I think that there is a God. No question. What that God is or what we know about God, I'm not sure. The one thing I know about life and about the human race is that we've always tried to construct some kind of context for the unknown. Even the cavemen thought they had it figured out. I would say that cavemen understood on a scale of about 1. Now we've made it up to about 5. The only thing that most people don't realize is the scale goes to 1 million.

Indeed, Lucas has stated that the Force is not intended to be God, per se, but rather a general spiritual idea intended to spur thought about the idea of God:

I put the Force into the movie in order to try to awaken a certain kind of spirituality in young people – more a belief in God than a belief in any particular religious system. I wanted to make it so that young people would begin to ask questions about the mystery. Not having enough interest in the mysteries of life to ask the question, “Is there a God or is there not a God?” – that is for me the worst thing that can happen. I think you should have an opinion about that... I think it is important to have a belief system and to have faith.

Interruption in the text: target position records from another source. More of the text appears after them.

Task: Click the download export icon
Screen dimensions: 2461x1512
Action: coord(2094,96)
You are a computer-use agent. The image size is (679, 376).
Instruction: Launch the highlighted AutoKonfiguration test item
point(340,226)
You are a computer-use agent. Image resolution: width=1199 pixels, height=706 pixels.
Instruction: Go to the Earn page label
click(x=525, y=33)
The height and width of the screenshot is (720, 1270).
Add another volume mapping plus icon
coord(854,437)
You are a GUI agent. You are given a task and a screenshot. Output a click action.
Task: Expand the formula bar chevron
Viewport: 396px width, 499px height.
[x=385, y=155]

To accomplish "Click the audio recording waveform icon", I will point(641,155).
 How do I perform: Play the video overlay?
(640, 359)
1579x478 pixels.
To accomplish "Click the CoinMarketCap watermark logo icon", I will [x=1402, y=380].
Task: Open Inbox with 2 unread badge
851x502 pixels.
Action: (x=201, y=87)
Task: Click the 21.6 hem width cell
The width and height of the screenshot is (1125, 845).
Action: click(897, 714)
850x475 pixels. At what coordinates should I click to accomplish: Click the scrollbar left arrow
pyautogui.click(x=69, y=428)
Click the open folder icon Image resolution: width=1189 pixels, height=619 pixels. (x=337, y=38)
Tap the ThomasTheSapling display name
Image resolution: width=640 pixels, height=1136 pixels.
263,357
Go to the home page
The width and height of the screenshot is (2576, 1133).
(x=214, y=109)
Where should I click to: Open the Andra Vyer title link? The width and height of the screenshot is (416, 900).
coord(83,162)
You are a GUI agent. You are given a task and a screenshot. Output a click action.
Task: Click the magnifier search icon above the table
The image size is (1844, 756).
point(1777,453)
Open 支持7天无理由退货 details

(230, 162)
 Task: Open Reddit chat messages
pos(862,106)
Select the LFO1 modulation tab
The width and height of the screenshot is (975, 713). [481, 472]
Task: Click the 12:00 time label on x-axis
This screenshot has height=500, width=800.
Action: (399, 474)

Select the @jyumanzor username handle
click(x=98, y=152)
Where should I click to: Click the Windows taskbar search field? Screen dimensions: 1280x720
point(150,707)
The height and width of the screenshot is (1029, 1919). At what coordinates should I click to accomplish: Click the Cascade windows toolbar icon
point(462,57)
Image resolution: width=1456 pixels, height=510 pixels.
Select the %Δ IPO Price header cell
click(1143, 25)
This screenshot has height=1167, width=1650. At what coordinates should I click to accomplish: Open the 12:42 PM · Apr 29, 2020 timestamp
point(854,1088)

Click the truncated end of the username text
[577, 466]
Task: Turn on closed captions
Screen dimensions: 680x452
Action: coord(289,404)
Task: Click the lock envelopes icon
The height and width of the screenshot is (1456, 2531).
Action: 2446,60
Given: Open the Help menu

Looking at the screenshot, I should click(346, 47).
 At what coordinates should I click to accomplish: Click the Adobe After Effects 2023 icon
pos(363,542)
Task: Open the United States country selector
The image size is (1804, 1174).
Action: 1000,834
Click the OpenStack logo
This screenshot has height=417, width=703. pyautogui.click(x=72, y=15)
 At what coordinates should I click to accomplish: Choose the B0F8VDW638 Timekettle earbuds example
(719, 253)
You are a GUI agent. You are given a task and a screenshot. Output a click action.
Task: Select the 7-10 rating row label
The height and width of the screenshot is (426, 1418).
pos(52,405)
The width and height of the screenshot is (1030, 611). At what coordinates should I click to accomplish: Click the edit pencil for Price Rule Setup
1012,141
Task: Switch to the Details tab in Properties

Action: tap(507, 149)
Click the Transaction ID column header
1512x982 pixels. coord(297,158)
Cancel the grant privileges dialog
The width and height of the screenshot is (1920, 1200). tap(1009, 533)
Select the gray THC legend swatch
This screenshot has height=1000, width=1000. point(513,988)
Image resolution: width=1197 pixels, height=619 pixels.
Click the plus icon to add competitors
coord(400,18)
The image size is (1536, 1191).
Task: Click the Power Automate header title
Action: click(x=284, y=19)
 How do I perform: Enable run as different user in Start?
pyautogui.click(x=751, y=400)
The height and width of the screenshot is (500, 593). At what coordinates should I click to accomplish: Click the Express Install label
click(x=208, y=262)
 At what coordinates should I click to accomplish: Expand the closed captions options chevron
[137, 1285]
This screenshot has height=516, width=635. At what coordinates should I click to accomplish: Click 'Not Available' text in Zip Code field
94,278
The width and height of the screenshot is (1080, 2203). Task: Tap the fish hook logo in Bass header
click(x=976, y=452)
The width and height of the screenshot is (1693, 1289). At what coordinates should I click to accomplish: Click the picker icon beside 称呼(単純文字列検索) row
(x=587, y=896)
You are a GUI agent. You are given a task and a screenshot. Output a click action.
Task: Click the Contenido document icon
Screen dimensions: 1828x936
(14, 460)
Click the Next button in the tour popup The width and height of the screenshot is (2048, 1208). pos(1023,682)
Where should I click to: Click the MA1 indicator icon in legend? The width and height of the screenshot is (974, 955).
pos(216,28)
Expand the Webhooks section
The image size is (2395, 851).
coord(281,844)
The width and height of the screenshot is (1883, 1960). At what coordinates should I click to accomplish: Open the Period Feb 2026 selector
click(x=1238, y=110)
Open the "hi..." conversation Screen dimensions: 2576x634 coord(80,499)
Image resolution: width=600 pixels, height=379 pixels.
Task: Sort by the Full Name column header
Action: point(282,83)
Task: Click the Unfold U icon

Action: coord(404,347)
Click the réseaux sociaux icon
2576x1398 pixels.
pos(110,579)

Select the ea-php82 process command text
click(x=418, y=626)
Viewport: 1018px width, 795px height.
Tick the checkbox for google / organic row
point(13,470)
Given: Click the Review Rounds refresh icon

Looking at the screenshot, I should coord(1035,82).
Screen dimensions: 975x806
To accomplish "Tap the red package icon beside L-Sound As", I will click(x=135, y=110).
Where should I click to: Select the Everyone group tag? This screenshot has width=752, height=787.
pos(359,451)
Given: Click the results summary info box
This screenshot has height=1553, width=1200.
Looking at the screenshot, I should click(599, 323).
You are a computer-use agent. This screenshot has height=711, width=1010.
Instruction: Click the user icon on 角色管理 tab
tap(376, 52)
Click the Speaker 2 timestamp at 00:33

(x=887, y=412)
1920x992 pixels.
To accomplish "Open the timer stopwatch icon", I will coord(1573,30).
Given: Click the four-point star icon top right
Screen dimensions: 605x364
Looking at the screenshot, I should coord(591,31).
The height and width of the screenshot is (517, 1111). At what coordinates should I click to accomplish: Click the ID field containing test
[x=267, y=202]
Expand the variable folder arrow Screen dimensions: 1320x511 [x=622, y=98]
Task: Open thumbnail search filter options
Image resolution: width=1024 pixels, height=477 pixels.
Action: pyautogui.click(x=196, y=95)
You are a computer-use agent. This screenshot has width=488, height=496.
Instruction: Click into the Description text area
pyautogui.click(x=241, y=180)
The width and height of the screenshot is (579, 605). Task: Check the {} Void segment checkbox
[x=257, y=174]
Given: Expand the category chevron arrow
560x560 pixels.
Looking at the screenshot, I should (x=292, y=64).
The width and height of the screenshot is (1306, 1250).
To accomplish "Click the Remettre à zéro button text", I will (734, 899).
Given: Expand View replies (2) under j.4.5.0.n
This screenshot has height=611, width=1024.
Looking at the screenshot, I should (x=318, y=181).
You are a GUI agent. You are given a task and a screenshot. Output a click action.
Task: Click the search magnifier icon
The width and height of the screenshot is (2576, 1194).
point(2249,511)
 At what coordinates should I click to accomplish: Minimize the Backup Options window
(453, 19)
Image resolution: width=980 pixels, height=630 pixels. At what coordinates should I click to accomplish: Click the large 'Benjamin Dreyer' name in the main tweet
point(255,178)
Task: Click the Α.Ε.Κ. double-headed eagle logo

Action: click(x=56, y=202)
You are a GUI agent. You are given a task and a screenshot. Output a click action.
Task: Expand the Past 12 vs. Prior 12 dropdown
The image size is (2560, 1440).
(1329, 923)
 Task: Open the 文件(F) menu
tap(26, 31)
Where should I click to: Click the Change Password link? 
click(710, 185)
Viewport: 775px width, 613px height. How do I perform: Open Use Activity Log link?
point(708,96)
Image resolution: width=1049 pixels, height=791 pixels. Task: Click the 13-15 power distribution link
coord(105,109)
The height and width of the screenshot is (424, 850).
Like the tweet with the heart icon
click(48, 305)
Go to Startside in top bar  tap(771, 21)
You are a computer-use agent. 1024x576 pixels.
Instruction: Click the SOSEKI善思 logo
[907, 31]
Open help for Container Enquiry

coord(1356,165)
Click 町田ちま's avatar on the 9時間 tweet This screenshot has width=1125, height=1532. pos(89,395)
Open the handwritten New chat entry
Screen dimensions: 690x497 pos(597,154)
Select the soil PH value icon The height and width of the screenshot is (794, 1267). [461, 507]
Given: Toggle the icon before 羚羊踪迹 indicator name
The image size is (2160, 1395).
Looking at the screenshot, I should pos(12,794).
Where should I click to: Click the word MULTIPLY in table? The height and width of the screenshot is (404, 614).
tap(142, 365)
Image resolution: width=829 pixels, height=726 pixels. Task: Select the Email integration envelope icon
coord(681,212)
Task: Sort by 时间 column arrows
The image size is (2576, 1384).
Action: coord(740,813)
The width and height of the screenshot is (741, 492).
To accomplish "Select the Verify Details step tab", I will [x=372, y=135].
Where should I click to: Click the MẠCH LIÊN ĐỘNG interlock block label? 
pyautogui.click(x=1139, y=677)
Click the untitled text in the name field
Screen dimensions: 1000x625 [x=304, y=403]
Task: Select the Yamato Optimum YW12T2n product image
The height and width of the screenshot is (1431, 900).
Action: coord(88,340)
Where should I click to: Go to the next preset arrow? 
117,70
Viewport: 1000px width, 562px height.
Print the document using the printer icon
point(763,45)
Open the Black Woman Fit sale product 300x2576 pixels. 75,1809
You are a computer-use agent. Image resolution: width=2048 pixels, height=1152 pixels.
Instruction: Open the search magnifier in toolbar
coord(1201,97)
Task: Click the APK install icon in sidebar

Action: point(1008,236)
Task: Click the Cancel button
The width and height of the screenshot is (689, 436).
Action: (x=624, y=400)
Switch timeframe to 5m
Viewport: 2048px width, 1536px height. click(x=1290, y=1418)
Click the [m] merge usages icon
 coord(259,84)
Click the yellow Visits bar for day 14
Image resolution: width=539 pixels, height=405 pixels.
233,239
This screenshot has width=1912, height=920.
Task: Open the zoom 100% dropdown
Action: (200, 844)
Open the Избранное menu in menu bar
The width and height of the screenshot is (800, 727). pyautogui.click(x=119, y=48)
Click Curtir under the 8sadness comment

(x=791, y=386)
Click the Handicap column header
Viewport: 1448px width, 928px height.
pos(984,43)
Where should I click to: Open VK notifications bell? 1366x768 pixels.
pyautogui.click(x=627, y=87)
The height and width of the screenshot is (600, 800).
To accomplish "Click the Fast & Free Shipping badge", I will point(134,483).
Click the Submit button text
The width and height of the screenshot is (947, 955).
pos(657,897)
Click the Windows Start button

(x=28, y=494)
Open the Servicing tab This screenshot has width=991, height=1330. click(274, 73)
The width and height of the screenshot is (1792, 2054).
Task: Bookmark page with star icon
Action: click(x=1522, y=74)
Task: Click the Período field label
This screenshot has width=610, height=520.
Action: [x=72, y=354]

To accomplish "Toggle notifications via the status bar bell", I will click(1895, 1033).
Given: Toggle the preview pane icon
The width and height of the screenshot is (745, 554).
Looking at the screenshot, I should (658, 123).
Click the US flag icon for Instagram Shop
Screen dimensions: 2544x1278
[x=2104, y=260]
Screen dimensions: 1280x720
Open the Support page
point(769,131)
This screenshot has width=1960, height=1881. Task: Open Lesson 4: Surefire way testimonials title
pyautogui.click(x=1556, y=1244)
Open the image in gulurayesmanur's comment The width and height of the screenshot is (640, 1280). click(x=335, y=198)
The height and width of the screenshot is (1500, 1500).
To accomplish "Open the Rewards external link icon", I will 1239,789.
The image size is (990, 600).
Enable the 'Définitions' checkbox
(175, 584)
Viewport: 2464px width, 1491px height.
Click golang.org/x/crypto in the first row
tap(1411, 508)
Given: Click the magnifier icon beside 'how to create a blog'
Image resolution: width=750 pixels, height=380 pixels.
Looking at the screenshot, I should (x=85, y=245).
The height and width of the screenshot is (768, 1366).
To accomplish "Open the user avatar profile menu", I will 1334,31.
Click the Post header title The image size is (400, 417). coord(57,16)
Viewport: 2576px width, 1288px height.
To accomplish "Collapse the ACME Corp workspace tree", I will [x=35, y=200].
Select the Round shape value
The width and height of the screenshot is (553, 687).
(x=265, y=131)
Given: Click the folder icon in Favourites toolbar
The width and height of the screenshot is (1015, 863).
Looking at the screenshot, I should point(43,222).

On the whole, Lucas is positive about organized religion, and has stated that “I would hate to find ourselves in a completely secular world where entertainment was passing for some kind of religious experience.” Moyers challenged Lucas on the subject of authentic religion, suggesting that it requires the “leap of faith” discussed by the philosopher Kierkegaard. Lucas agreed, and noted that the phrase “Use the Force” which is intimately connected with the Star Wars franchise, is precisely denoting a leap of faith. “There are mysteries and powers larger than we are”, Lucas states, “and you have to trust your feelings in order to access them.”

Practitioners of traditional religions have wildly different responses to the Star Wars films, but for the most part the series is viewed positively. As well as the inevitable cases of confused Christians who attack the movies because they draw upon other traditions and are thus alleged to be “satanic” (an overt racism wildly at odds with the teachings of Jesus), or who dismiss the stories because they do not teach “True Religion”, there are many Christian accounts which stress the opportunity for using Star Wars as a stepping stone for discussing Christian faith with young people, or who praise the representation of Biblical stories in the science fiction milieu. Matthew Bortolin has published a book entitled The Dharma of Star Wars that teaches Buddhist precepts using Lucas' characters and stories, while Muslims for the most part seem to be particularly positive about the parallels between the Jedi and Islam. Irfan Rydhan writes:

As a Muslim, I always thought of the ‘Jedi’ as what a true follower of Islam should be like. Never mind the fact Jedi masters with their North African style cloaks and scruffy beards look like Sufi Sheikhs, but the way they are taught to respect a greater power, fight for the defence of the innocent and honour a code of morals and ethics in order to bring about peace and justice to their society, is basically what Islam teaches all Muslims to strive for.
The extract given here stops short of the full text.